◆ Task ◆
Please update the records below by replacing "Screen dimensions" with "Display size" and keeping every other line unchanged.

◆ Provided records ◆

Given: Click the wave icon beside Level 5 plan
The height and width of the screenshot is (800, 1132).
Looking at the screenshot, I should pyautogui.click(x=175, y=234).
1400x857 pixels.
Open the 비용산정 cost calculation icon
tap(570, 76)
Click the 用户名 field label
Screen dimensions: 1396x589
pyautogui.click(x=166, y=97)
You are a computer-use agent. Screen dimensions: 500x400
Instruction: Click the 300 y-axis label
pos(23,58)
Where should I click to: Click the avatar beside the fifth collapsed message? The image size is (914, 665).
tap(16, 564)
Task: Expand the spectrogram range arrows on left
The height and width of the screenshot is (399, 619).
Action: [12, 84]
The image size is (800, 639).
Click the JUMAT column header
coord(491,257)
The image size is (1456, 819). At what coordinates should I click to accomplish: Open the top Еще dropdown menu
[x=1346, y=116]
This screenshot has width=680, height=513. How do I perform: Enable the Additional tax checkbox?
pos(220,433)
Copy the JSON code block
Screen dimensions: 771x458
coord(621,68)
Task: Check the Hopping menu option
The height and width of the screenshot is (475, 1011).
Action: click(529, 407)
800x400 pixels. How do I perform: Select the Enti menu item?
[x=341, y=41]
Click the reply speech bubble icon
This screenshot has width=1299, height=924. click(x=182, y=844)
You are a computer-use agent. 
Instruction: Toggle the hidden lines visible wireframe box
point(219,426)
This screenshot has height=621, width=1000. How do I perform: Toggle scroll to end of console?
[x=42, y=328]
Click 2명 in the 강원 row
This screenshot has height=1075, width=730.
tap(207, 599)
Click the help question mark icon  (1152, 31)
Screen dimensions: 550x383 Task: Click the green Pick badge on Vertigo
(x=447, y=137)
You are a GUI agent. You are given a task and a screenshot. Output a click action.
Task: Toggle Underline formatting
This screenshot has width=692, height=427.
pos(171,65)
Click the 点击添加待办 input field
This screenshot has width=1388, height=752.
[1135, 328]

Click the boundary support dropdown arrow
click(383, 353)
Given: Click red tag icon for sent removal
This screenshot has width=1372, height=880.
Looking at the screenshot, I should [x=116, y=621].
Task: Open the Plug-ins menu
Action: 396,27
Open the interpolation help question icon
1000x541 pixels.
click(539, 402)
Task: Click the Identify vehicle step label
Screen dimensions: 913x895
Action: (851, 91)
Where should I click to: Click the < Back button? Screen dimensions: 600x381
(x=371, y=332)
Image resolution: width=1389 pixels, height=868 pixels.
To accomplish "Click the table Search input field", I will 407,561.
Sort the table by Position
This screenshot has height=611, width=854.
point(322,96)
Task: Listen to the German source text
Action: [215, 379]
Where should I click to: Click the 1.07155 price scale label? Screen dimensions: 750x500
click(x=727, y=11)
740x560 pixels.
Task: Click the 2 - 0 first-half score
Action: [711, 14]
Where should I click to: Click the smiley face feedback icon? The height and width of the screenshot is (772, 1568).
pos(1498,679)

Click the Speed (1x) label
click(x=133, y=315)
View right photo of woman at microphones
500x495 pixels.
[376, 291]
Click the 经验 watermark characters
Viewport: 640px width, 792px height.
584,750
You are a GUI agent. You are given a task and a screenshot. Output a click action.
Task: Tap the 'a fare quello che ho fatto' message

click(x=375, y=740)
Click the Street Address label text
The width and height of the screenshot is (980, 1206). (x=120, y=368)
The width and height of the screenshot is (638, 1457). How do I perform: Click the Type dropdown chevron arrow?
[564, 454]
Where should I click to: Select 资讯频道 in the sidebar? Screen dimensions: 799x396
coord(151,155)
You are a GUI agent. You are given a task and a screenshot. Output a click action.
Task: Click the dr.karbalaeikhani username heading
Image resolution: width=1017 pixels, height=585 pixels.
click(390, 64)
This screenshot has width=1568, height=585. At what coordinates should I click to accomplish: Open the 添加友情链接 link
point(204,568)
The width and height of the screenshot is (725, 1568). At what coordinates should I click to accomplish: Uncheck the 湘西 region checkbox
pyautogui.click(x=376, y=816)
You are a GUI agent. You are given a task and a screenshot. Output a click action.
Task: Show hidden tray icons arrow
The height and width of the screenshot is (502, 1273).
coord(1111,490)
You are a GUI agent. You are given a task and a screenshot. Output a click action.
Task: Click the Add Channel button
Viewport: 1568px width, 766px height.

◆ Answer below ◆
Given: Click the wave icon beside Level 5 plan
The height and width of the screenshot is (800, 1132).
Looking at the screenshot, I should pyautogui.click(x=175, y=234).
1400x857 pixels.
Open the 비용산정 cost calculation icon
tap(570, 76)
Click the 用户名 field label
Display size: 1396x589
pyautogui.click(x=166, y=97)
You are a computer-use agent. Display size: 500x400
Instruction: Click the 300 y-axis label
pos(23,58)
Where should I click to: Click the avatar beside the fifth collapsed message? The image size is (914, 665).
tap(16, 564)
Task: Expand the spectrogram range arrows on left
The height and width of the screenshot is (399, 619).
Action: [12, 84]
The image size is (800, 639).
Click the JUMAT column header
coord(491,257)
The image size is (1456, 819). At what coordinates should I click to accomplish: Open the top Еще dropdown menu
[x=1346, y=116]
This screenshot has width=680, height=513. How do I perform: Enable the Additional tax checkbox?
pos(220,433)
Copy the JSON code block
Display size: 771x458
coord(621,68)
Task: Check the Hopping menu option
The height and width of the screenshot is (475, 1011).
Action: click(529, 407)
800x400 pixels. How do I perform: Select the Enti menu item?
[x=341, y=41]
Click the reply speech bubble icon
This screenshot has width=1299, height=924. click(x=182, y=844)
You are a computer-use agent. 
Instruction: Toggle the hidden lines visible wireframe box
point(219,426)
This screenshot has height=621, width=1000. How do I perform: Toggle scroll to end of console?
[x=42, y=328]
Click 2명 in the 강원 row
This screenshot has height=1075, width=730.
tap(207, 599)
Click the help question mark icon  (1152, 31)
Display size: 550x383 Task: Click the green Pick badge on Vertigo
(x=447, y=137)
You are a GUI agent. You are given a task and a screenshot. Output a click action.
Task: Toggle Underline formatting
This screenshot has width=692, height=427.
pos(171,65)
Click the 点击添加待办 input field
This screenshot has width=1388, height=752.
[1135, 328]

Click the boundary support dropdown arrow
click(383, 353)
Given: Click red tag icon for sent removal
This screenshot has width=1372, height=880.
Looking at the screenshot, I should [x=116, y=621].
Task: Open the Plug-ins menu
Action: 396,27
Open the interpolation help question icon
1000x541 pixels.
click(539, 402)
Task: Click the Identify vehicle step label
Display size: 913x895
Action: (851, 91)
Where should I click to: Click the < Back button? Display size: 600x381
(x=371, y=332)
Image resolution: width=1389 pixels, height=868 pixels.
To accomplish "Click the table Search input field", I will 407,561.
Sort the table by Position
This screenshot has height=611, width=854.
point(322,96)
Task: Listen to the German source text
Action: [215, 379]
Where should I click to: Click the 1.07155 price scale label? Display size: 750x500
click(x=727, y=11)
740x560 pixels.
Task: Click the 2 - 0 first-half score
Action: [711, 14]
Where should I click to: Click the smiley face feedback icon? The height and width of the screenshot is (772, 1568).
pos(1498,679)

Click the Speed (1x) label
click(x=133, y=315)
View right photo of woman at microphones
500x495 pixels.
[376, 291]
Click the 经验 watermark characters
Viewport: 640px width, 792px height.
584,750
You are a GUI agent. You are given a task and a screenshot. Output a click action.
Task: Tap the 'a fare quello che ho fatto' message

click(x=375, y=740)
Click the Street Address label text
The width and height of the screenshot is (980, 1206). (x=120, y=368)
The width and height of the screenshot is (638, 1457). How do I perform: Click the Type dropdown chevron arrow?
[564, 454]
Where should I click to: Select 资讯频道 in the sidebar? Display size: 799x396
coord(151,155)
You are a GUI agent. You are given a task and a screenshot. Output a click action.
Task: Click the dr.karbalaeikhani username heading
Image resolution: width=1017 pixels, height=585 pixels.
click(390, 64)
This screenshot has width=1568, height=585. At what coordinates should I click to accomplish: Open the 添加友情链接 link
point(204,568)
The width and height of the screenshot is (725, 1568). At what coordinates should I click to accomplish: Uncheck the 湘西 region checkbox
pyautogui.click(x=376, y=816)
You are a GUI agent. You are given a task and a screenshot. Output a click action.
Task: Show hidden tray icons arrow
The height and width of the screenshot is (502, 1273).
coord(1111,490)
You are a GUI agent. You are given a task and a screenshot. Output a click action.
Task: Click the Add Channel button
Viewport: 1568px width, 766px height.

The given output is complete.